Excerpt to read:
--------------------

Foodservice Footprint GM-Pie-Chart-3-281x300 GM debate must be re-opened Foodservice News and Information Out of Home sector news  Lindsay WInser Jim Paice ISAAA GM CH&Co Caroline Fry BASF 3663














According to a poll on, 78% of readers are in favour of re-opening the debate on GM foods. Meanwhile, 11% don’t want a debate and 11% want nothing to do with the technology.


One industry leader has called for a sensible debate around GM, highlighting the similarities between the issue and that experienced in the sector this time last year regarding Halal.


Speaking to Foodservice Footprint, Caroline Fry, CH&Co CEO, said there was a job to do in educating the sector so it was prepared to deal with more questions from clients going forward.


“This [GM] will be high profile again. I think we need to have discussions about education and understanding again. Our clients are not asking us about GM, but it will be a high profile issue so we need to pre-empt that.”


CH&Co serves no GM food, with its policy also stretching to GM-free animal feed for the livestock reared to produce its meat, eggs and dairy products. By her own admission, Fry neither backs nor opposes GM, but she does want to understand the issue better.


Lindsay Winser, communications controller at 3663, also said that GM was not currently “as high on our customers’ agenda as nutrition, allergies and health and wellbeing, but it is still an area that we’ll continue to monitor”. She added:  “We test our products and ingredients regularly according to a risk assessment schedule to ensure that our non-GM status is maintained.”

--------------------

Tasks to perform:
A: List the products that the GM foods article names as coming from the livestock reared for CH&Co.
B: Reproduce the GM foods article word for word, everything from "CH&Co serves no" down to "the issue better.".

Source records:
--------------------

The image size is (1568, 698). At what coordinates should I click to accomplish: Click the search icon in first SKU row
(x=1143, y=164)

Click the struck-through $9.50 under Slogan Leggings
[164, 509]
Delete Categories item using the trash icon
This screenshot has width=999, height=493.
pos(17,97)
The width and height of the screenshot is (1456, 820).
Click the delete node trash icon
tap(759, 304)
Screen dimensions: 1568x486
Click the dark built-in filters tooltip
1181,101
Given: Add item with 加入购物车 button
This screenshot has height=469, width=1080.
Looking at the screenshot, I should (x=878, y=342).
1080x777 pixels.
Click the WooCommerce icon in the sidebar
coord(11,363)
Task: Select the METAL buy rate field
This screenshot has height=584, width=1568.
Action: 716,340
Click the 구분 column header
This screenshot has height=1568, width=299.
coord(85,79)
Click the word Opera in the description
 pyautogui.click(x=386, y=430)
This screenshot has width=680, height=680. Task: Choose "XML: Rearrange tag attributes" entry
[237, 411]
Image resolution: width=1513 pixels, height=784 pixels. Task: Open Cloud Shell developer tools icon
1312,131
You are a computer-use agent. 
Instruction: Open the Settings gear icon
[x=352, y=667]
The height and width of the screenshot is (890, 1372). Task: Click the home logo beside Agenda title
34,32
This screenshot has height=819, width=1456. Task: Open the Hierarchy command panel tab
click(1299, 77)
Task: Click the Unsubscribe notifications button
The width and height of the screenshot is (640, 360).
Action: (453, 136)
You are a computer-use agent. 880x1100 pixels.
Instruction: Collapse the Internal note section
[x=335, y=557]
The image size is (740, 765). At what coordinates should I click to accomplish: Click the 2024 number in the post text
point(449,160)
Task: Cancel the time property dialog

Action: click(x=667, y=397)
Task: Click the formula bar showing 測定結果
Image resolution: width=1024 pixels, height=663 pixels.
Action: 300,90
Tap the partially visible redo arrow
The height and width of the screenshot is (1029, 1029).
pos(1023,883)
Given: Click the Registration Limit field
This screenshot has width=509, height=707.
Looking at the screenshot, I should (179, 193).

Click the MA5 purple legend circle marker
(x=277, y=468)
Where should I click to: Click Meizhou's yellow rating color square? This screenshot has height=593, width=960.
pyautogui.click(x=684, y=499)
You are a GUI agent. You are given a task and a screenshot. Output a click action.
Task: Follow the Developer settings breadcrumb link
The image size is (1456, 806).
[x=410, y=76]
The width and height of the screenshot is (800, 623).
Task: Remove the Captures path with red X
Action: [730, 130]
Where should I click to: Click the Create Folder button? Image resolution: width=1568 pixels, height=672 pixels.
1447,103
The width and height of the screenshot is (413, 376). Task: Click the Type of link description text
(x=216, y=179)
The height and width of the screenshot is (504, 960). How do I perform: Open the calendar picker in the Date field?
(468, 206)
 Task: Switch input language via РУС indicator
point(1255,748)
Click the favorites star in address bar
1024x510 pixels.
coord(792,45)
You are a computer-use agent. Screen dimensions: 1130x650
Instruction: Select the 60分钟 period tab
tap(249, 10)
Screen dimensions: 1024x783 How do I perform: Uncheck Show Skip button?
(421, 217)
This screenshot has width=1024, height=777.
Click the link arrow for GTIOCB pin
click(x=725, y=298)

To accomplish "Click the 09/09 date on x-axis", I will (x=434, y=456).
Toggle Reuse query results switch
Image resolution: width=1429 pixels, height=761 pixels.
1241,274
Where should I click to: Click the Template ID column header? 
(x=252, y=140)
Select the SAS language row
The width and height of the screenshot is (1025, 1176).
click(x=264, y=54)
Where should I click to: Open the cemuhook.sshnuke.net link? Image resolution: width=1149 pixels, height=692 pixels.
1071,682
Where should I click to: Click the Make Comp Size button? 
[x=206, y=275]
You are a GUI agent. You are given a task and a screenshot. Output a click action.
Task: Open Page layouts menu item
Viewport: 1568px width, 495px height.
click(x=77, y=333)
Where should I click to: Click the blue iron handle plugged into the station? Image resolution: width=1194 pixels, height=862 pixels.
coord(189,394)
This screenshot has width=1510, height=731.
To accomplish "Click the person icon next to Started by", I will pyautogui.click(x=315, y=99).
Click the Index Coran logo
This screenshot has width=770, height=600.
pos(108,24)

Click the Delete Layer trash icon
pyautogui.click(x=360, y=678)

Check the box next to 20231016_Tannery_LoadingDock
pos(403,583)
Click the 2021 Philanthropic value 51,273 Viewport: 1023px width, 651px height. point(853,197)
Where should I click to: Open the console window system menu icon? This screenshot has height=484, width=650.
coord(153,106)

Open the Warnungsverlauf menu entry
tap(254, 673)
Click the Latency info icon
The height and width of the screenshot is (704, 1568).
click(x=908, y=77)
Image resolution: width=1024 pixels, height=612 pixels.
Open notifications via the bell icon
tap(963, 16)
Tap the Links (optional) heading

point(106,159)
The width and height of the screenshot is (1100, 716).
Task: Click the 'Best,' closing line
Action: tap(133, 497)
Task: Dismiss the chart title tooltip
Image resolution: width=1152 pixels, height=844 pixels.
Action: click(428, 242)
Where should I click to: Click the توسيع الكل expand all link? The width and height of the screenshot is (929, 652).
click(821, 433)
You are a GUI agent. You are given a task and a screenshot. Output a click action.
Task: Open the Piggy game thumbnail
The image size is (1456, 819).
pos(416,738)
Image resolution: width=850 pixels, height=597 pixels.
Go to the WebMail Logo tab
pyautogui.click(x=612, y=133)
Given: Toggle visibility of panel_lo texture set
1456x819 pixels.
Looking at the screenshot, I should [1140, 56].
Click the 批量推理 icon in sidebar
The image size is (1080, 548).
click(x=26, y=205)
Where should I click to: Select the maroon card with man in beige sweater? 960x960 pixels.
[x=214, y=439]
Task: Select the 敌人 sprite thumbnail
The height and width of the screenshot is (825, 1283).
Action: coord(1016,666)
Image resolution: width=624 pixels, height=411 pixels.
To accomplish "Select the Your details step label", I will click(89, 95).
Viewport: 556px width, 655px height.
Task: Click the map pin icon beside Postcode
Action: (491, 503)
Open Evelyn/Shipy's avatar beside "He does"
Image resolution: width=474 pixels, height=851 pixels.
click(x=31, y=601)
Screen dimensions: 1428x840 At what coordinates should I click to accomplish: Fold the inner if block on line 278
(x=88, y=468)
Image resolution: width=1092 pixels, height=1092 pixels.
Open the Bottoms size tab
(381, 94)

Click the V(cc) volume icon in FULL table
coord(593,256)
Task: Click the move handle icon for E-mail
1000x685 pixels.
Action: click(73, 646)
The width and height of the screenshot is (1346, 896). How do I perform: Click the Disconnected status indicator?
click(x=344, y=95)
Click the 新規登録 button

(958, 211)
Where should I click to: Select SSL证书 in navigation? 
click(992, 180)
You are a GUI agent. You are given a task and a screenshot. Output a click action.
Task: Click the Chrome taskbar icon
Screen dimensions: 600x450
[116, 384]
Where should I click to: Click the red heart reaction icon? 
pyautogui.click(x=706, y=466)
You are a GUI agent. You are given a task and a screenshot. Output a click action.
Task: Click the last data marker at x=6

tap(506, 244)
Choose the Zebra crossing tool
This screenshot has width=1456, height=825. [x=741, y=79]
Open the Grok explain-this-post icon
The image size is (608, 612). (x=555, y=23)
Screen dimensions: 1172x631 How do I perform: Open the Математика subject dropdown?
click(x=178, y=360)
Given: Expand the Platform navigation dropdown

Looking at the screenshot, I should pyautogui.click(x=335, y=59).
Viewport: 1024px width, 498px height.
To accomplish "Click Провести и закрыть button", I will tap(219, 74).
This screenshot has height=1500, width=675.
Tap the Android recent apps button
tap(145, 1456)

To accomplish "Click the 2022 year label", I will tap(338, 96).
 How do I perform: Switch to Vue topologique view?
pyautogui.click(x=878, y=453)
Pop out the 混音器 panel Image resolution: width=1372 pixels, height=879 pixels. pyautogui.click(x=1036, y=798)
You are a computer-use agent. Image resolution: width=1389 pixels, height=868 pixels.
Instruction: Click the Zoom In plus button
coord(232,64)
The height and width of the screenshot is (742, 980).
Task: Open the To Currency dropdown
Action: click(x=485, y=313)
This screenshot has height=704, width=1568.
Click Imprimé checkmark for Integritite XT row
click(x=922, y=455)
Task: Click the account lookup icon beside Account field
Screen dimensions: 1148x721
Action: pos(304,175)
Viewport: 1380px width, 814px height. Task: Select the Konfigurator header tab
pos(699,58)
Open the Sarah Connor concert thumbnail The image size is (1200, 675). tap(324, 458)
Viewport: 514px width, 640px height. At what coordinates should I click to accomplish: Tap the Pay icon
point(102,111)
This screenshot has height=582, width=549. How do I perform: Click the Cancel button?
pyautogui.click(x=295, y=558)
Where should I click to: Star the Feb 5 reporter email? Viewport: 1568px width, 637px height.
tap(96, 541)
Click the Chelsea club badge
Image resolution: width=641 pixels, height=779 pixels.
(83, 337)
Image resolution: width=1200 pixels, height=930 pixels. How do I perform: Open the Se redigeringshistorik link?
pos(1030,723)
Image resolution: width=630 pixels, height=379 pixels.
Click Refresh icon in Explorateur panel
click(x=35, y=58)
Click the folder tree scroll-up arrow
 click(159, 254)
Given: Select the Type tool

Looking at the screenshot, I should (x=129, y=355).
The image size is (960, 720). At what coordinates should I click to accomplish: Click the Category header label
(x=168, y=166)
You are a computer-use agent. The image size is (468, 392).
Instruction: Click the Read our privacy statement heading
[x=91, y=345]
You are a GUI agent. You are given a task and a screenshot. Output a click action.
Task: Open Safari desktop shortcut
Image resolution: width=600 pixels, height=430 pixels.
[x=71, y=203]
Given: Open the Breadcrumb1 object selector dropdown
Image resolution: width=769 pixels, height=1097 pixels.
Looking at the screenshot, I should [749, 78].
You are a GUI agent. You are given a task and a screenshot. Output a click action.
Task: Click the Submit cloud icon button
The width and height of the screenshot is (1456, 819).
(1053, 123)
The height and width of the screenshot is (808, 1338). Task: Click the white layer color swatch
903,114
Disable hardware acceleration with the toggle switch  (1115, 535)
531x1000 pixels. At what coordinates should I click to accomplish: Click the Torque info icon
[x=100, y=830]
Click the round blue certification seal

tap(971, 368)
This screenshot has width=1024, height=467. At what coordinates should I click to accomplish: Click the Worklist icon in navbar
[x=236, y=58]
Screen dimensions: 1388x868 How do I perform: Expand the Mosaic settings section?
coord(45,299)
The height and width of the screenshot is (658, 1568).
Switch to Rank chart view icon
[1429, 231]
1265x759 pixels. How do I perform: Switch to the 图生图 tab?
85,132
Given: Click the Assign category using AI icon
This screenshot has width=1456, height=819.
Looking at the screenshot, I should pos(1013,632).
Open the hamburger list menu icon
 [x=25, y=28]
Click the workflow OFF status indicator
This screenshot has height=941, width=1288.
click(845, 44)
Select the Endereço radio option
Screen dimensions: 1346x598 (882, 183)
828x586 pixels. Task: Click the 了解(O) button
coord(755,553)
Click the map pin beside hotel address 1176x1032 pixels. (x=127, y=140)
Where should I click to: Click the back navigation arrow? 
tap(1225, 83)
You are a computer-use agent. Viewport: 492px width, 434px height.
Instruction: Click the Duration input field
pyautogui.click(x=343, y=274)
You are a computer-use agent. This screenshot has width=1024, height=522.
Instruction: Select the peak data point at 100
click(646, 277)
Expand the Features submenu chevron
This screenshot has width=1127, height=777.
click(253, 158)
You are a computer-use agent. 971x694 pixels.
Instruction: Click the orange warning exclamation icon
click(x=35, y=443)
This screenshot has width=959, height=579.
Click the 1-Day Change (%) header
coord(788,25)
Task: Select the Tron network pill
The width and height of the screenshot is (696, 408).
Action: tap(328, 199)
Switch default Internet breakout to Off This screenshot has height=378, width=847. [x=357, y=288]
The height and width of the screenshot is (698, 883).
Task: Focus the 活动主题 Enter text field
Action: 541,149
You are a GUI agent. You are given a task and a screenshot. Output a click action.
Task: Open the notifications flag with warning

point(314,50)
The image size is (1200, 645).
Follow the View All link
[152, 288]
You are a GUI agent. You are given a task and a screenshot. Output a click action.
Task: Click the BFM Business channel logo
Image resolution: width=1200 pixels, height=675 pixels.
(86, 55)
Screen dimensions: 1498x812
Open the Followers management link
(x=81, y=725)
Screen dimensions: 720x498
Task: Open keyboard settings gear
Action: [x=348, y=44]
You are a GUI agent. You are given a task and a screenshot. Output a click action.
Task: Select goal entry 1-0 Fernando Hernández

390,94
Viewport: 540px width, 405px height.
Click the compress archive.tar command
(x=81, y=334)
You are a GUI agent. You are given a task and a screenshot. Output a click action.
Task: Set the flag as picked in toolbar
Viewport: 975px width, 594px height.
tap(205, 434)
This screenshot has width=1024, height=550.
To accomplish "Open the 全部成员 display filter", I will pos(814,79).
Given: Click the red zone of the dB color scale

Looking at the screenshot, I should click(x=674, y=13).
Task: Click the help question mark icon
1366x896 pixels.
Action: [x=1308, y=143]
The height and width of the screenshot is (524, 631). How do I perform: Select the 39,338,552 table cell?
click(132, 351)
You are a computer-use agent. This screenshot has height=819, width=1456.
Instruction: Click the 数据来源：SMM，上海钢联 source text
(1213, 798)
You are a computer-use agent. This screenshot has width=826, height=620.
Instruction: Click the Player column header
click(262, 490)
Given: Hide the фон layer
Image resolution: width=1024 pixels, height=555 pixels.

--------------------

Expected responses:
A:
- Meat
- Eggs
- Dairy products

B:
CH&Co serves no GM food, with its policy also stretching to GM-free animal feed for the livestock reared to produce its meat, eggs and dairy products. By her own admission, Fry neither backs nor opposes GM, but she does want to understand the issue better.